*** Block opens ***

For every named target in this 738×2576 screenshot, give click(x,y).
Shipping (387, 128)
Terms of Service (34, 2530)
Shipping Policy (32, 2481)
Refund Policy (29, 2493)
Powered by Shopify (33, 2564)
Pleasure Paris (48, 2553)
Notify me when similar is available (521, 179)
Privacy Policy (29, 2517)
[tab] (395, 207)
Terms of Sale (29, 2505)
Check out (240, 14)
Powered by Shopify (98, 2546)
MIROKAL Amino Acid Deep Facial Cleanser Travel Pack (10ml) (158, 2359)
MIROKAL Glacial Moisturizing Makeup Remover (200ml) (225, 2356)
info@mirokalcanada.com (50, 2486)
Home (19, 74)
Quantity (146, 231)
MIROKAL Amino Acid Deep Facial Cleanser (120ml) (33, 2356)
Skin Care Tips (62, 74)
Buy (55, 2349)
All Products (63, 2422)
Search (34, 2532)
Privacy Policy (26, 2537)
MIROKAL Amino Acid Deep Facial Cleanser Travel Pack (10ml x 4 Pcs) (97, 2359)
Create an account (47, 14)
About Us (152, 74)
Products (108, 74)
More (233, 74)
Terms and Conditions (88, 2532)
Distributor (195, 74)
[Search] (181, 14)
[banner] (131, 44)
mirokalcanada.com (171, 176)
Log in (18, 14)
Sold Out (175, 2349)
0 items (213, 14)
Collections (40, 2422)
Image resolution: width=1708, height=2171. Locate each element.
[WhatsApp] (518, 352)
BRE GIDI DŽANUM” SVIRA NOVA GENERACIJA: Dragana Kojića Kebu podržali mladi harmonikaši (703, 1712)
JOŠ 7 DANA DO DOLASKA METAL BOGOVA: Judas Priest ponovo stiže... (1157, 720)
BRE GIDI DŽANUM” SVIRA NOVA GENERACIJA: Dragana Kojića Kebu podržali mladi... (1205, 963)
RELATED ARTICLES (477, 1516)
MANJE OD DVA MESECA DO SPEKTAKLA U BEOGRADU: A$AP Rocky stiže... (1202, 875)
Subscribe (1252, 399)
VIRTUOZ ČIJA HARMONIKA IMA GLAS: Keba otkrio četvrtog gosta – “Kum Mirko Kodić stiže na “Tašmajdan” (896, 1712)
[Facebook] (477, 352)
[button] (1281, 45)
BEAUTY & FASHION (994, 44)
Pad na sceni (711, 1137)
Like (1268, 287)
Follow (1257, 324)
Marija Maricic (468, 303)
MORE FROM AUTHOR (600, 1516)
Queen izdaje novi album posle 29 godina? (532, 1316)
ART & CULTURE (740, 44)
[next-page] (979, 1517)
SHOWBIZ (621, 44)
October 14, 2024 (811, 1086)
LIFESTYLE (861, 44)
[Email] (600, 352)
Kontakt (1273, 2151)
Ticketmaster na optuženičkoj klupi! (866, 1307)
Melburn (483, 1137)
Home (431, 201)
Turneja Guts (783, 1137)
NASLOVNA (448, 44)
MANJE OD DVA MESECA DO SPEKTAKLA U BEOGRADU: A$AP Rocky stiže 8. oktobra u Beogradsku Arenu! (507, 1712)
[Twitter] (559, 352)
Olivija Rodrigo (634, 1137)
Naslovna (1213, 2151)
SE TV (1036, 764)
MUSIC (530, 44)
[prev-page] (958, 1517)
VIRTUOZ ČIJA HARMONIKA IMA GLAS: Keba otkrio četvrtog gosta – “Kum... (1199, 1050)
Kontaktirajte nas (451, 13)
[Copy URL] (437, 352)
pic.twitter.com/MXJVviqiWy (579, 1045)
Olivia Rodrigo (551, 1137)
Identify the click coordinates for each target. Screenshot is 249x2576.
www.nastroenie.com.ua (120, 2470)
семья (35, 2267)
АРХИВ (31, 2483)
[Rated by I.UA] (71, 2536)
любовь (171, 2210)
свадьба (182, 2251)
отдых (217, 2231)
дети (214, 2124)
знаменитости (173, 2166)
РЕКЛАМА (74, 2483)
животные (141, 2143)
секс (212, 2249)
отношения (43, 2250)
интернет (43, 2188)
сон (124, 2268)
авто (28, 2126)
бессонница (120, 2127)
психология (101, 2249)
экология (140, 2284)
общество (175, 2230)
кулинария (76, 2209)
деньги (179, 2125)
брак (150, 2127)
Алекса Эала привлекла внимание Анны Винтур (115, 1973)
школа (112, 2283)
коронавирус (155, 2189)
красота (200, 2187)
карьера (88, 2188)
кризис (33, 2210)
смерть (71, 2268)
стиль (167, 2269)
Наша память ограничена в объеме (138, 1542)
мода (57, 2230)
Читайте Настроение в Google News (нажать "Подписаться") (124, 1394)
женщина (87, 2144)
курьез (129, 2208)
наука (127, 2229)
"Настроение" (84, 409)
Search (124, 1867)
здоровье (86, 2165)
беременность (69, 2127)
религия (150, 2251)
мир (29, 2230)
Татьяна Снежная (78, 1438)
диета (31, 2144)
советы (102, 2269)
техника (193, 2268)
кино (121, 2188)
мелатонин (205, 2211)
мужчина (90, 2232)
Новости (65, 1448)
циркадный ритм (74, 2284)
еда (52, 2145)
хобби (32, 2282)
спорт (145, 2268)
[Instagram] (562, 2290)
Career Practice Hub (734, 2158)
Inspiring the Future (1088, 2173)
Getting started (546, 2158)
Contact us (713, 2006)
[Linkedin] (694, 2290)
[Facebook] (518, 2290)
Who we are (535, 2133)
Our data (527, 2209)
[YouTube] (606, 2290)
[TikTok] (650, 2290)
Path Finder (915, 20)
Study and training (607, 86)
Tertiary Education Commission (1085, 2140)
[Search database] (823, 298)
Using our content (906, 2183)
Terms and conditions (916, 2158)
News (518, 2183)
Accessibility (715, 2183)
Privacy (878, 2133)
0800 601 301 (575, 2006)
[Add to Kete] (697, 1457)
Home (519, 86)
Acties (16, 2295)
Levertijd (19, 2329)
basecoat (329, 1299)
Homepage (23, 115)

*** Block closes ***

_What to do_.
Transcribe, in full, each record that appears above.

_Written solution_.
For every named target in this 738×2576 screenshot, give click(x,y).
Shipping (387, 128)
Terms of Service (34, 2530)
Shipping Policy (32, 2481)
Refund Policy (29, 2493)
Powered by Shopify (33, 2564)
Pleasure Paris (48, 2553)
Notify me when similar is available (521, 179)
Privacy Policy (29, 2517)
[tab] (395, 207)
Terms of Sale (29, 2505)
Check out (240, 14)
Powered by Shopify (98, 2546)
MIROKAL Amino Acid Deep Facial Cleanser Travel Pack (10ml) (158, 2359)
MIROKAL Glacial Moisturizing Makeup Remover (200ml) (225, 2356)
info@mirokalcanada.com (50, 2486)
Home (19, 74)
Quantity (146, 231)
MIROKAL Amino Acid Deep Facial Cleanser (120ml) (33, 2356)
Skin Care Tips (62, 74)
Buy (55, 2349)
All Products (63, 2422)
Search (34, 2532)
Privacy Policy (26, 2537)
MIROKAL Amino Acid Deep Facial Cleanser Travel Pack (10ml x 4 Pcs) (97, 2359)
Create an account (47, 14)
About Us (152, 74)
Products (108, 74)
More (233, 74)
Terms and Conditions (88, 2532)
Distributor (195, 74)
[Search] (181, 14)
[banner] (131, 44)
mirokalcanada.com (171, 176)
Log in (18, 14)
Sold Out (175, 2349)
0 items (213, 14)
Collections (40, 2422)
Image resolution: width=1708, height=2171. Locate each element.
[WhatsApp] (518, 352)
BRE GIDI DŽANUM” SVIRA NOVA GENERACIJA: Dragana Kojića Kebu podržali mladi harmonikaši (703, 1712)
JOŠ 7 DANA DO DOLASKA METAL BOGOVA: Judas Priest ponovo stiže... (1157, 720)
BRE GIDI DŽANUM” SVIRA NOVA GENERACIJA: Dragana Kojića Kebu podržali mladi... (1205, 963)
RELATED ARTICLES (477, 1516)
MANJE OD DVA MESECA DO SPEKTAKLA U BEOGRADU: A$AP Rocky stiže... (1202, 875)
Subscribe (1252, 399)
VIRTUOZ ČIJA HARMONIKA IMA GLAS: Keba otkrio četvrtog gosta – “Kum Mirko Kodić stiže na “Tašmajdan” (896, 1712)
[Facebook] (477, 352)
[button] (1281, 45)
BEAUTY & FASHION (994, 44)
Pad na sceni (711, 1137)
Like (1268, 287)
Follow (1257, 324)
Marija Maricic (468, 303)
MORE FROM AUTHOR (600, 1516)
Queen izdaje novi album posle 29 godina? (532, 1316)
ART & CULTURE (740, 44)
[next-page] (979, 1517)
SHOWBIZ (621, 44)
October 14, 2024 (811, 1086)
LIFESTYLE (861, 44)
[Email] (600, 352)
Kontakt (1273, 2151)
Ticketmaster na optuženičkoj klupi! (866, 1307)
Melburn (483, 1137)
Home (431, 201)
Turneja Guts (783, 1137)
NASLOVNA (448, 44)
MANJE OD DVA MESECA DO SPEKTAKLA U BEOGRADU: A$AP Rocky stiže 8. oktobra u Beogradsku Arenu! (507, 1712)
[Twitter] (559, 352)
Olivija Rodrigo (634, 1137)
Naslovna (1213, 2151)
SE TV (1036, 764)
MUSIC (530, 44)
[prev-page] (958, 1517)
VIRTUOZ ČIJA HARMONIKA IMA GLAS: Keba otkrio četvrtog gosta – “Kum... (1199, 1050)
Kontaktirajte nas (451, 13)
[Copy URL] (437, 352)
pic.twitter.com/MXJVviqiWy (579, 1045)
Olivia Rodrigo (551, 1137)
Identify the click coordinates for each target. Screenshot is 249x2576.
www.nastroenie.com.ua (120, 2470)
семья (35, 2267)
АРХИВ (31, 2483)
[Rated by I.UA] (71, 2536)
любовь (171, 2210)
свадьба (182, 2251)
отдых (217, 2231)
дети (214, 2124)
знаменитости (173, 2166)
РЕКЛАМА (74, 2483)
животные (141, 2143)
секс (212, 2249)
отношения (43, 2250)
интернет (43, 2188)
сон (124, 2268)
авто (28, 2126)
бессонница (120, 2127)
психология (101, 2249)
экология (140, 2284)
общество (175, 2230)
кулинария (76, 2209)
деньги (179, 2125)
брак (150, 2127)
Алекса Эала привлекла внимание Анны Винтур (115, 1973)
школа (112, 2283)
коронавирус (155, 2189)
красота (200, 2187)
карьера (88, 2188)
кризис (33, 2210)
смерть (71, 2268)
стиль (167, 2269)
Наша память ограничена в объеме (138, 1542)
мода (57, 2230)
Читайте Настроение в Google News (нажать "Подписаться") (124, 1394)
женщина (87, 2144)
курьез (129, 2208)
наука (127, 2229)
"Настроение" (84, 409)
Search (124, 1867)
здоровье (86, 2165)
беременность (69, 2127)
религия (150, 2251)
мир (29, 2230)
Татьяна Снежная (78, 1438)
диета (31, 2144)
советы (102, 2269)
техника (193, 2268)
кино (121, 2188)
мелатонин (205, 2211)
мужчина (90, 2232)
Новости (65, 1448)
циркадный ритм (74, 2284)
еда (52, 2145)
хобби (32, 2282)
спорт (145, 2268)
[Instagram] (562, 2290)
Career Practice Hub (734, 2158)
Inspiring the Future (1088, 2173)
Getting started (546, 2158)
Contact us (713, 2006)
[Linkedin] (694, 2290)
[Facebook] (518, 2290)
Who we are (535, 2133)
Our data (527, 2209)
[YouTube] (606, 2290)
[TikTok] (650, 2290)
Path Finder (915, 20)
Study and training (607, 86)
Tertiary Education Commission (1085, 2140)
[Search database] (823, 298)
Using our content (906, 2183)
Terms and conditions (916, 2158)
News (518, 2183)
Accessibility (715, 2183)
Privacy (878, 2133)
0800 601 301 (575, 2006)
[Add to Kete] (697, 1457)
Home (519, 86)
Acties (16, 2295)
Levertijd (19, 2329)
basecoat (329, 1299)
Homepage (23, 115)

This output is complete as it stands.